The party involved in the monopoly agreement matters, when offering crucial evidence to the enforcement institution, will be imposed mitigated or even no punishment. This lenient policy was restated in Procedural Provisions for Investigating Monopoly Agreement and Abuse of Dominant Position Matters. Besides this, there are two new points in this new regulation. Firstly, the organizer of the monopoly agreement should not be entitled to the lenient policy. Secondly, the reference to crucial evidence refers to the evidence that plays a key role in triggering the investigation or the recognizing monopoly agreements.
In practice the monopoly agreement is hard to be recognized due to its secretive nature. The lenient policy is aimed to encourage the parties involved to report such agreements, thus facilitating the enforcement of the AML.
Administrative monopoly is one of the four forms that are regulated by AML. For historical reasoning, the use of administrative power to exclude or restrict competition is very common in China. According to the Procedural Provisions on Stopping the Use of Administrative Power to Exclude or Restrict Competition, the SAIC and its branches are empowered to offer suggestions to each level of government as to how to deal with these sorts of violations.
This suggestion power, when used effectively, may be helpful in stopping the use of administrative power to block or restrict competition. However, many people still possess a skeptical attitude towards the effects of these suggestions. There are no such procedural provisions to the administrative institutions as to how to deal with the suggestions. The current law and regulations do not require any disclosure of such suggestions to the public meaning that it is not subjected to public supervision.

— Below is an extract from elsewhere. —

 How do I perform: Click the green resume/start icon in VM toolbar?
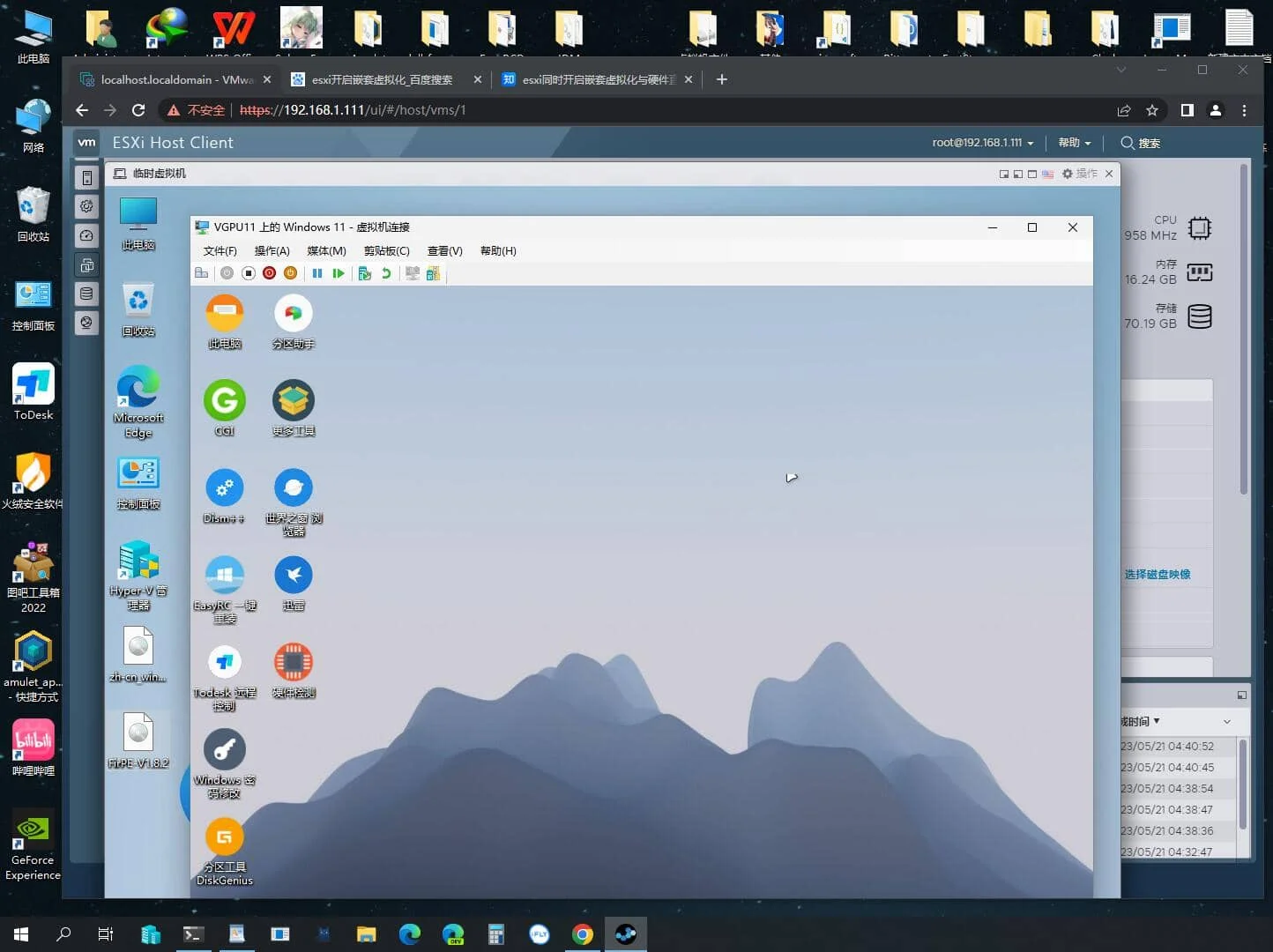click(x=339, y=273)
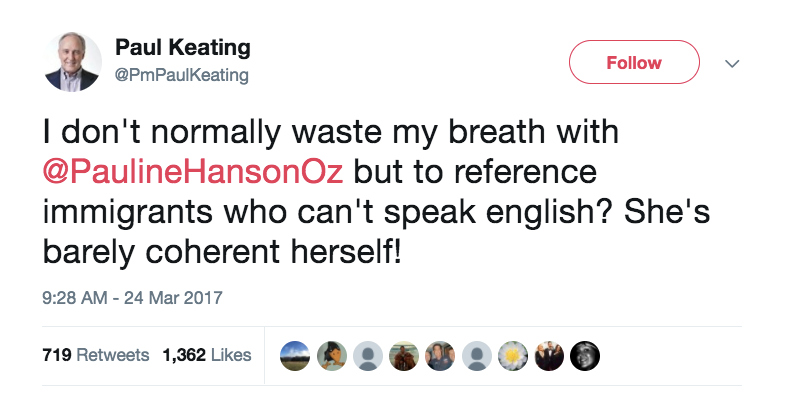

When those who are undertaking in the violation agree to stop, the enforcement institutions may suspend the investigation. If, in the designated period those undertakings substantially cease the violation, then the institution may terminate the investigation. This system will save in the costs of investigation and has been accepted by most of the countries. The Provisions offer some new detailed rules. For example it stipulates what should be included in the application form and the decision form of suspended investigations; and under what circumstances the enforcement institution should terminate or reopen the investigation procedure.
Both the AML and the new provisions stipulate that the enforcement institution should protect the reporter from being exposed. The Provisions go even further detailing what materials should be included when reporting such violations. Furthermore, the provision also notes how each level of branch of the Administrative of Industry and Commerce should deal with the reporting. This makes the regulation more practical.
It is acknowledged that the existing of the procedural provisions is the precondition for the effective enforcement of AML. These two provisions, although improvements are still needed, are welcomed by the public.